[Records contained in a dataset]
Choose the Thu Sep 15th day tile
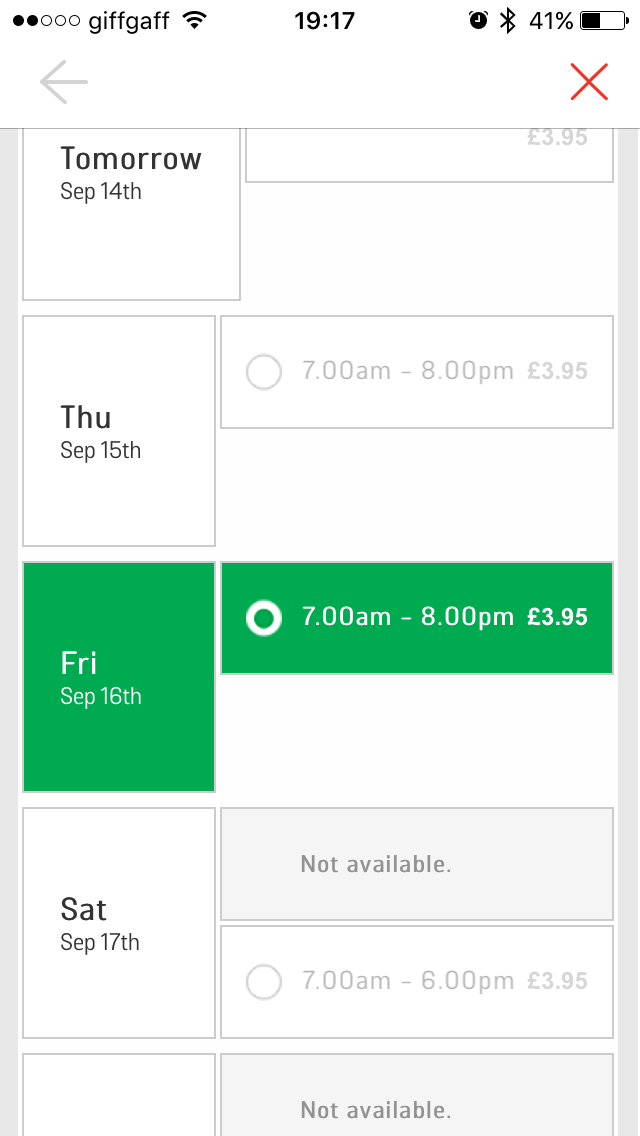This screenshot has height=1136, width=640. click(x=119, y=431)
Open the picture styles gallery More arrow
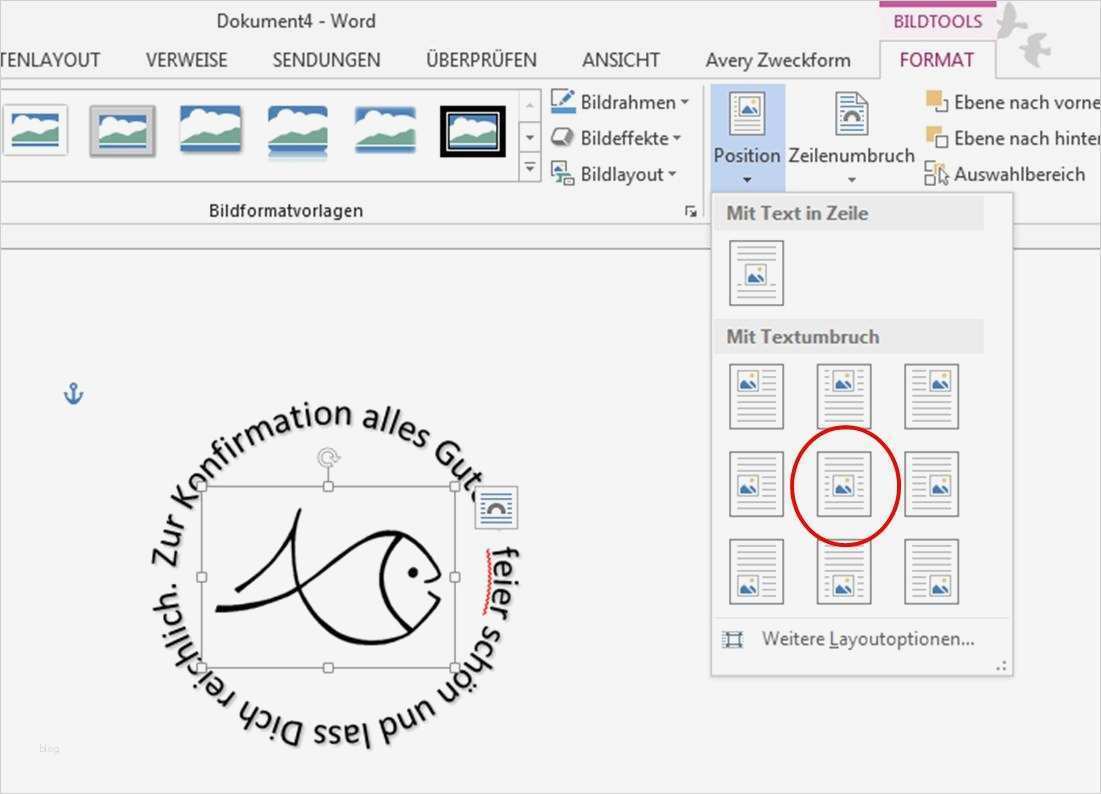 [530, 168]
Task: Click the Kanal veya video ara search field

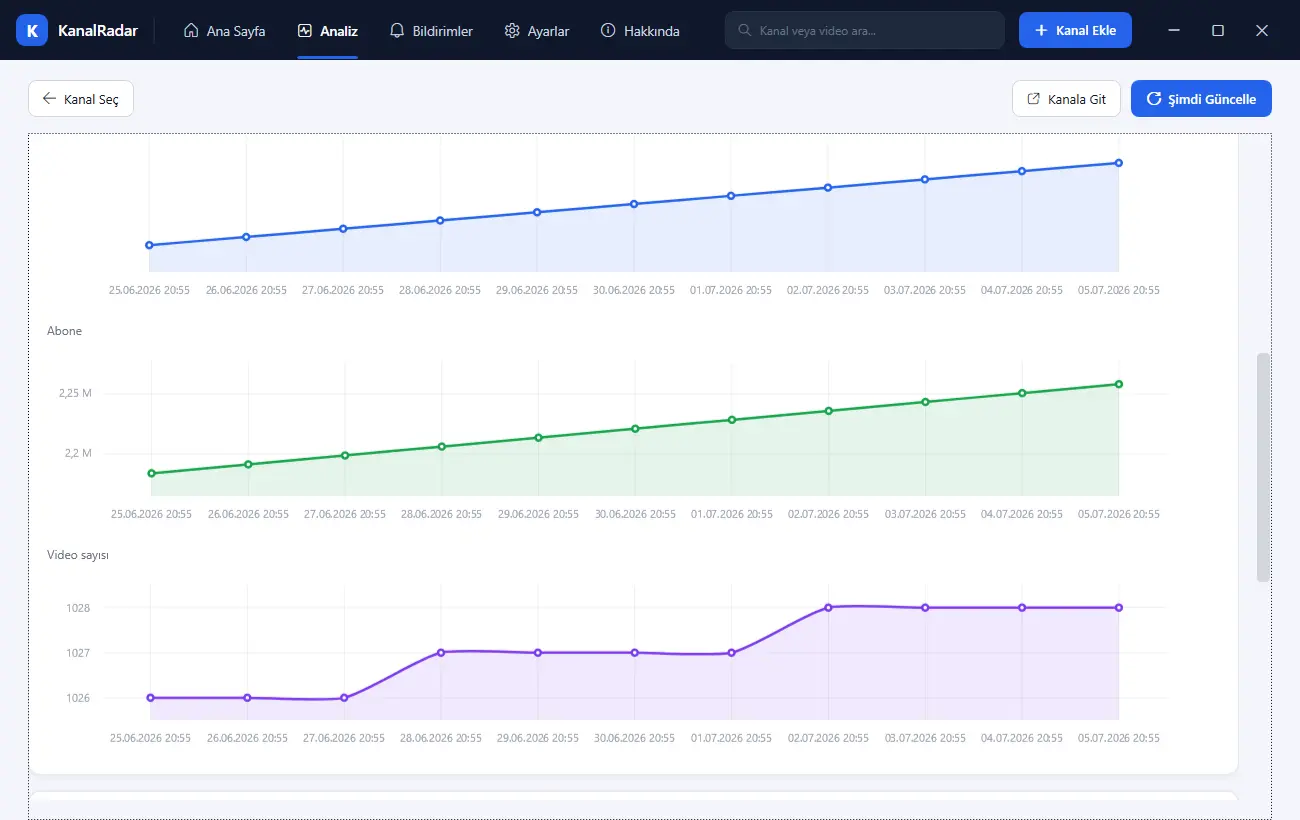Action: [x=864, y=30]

==

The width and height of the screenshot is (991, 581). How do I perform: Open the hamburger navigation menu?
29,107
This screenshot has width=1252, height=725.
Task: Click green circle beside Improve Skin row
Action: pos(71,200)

* * *

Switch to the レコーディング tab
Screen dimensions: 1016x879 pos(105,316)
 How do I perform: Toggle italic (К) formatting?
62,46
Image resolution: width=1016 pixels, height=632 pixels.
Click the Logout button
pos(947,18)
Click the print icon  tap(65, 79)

▶ _WHAT IS BEING ASKED_: Take exactly the lines from the one containing "How do I perform: Toggle" through the one containing "Click the print" in the data above, and output them with nothing added.

▶ _RESULT FOR THIS EXERCISE_:
 How do I perform: Toggle italic (К) formatting?
62,46
Image resolution: width=1016 pixels, height=632 pixels.
Click the Logout button
pos(947,18)
Click the print icon  tap(65, 79)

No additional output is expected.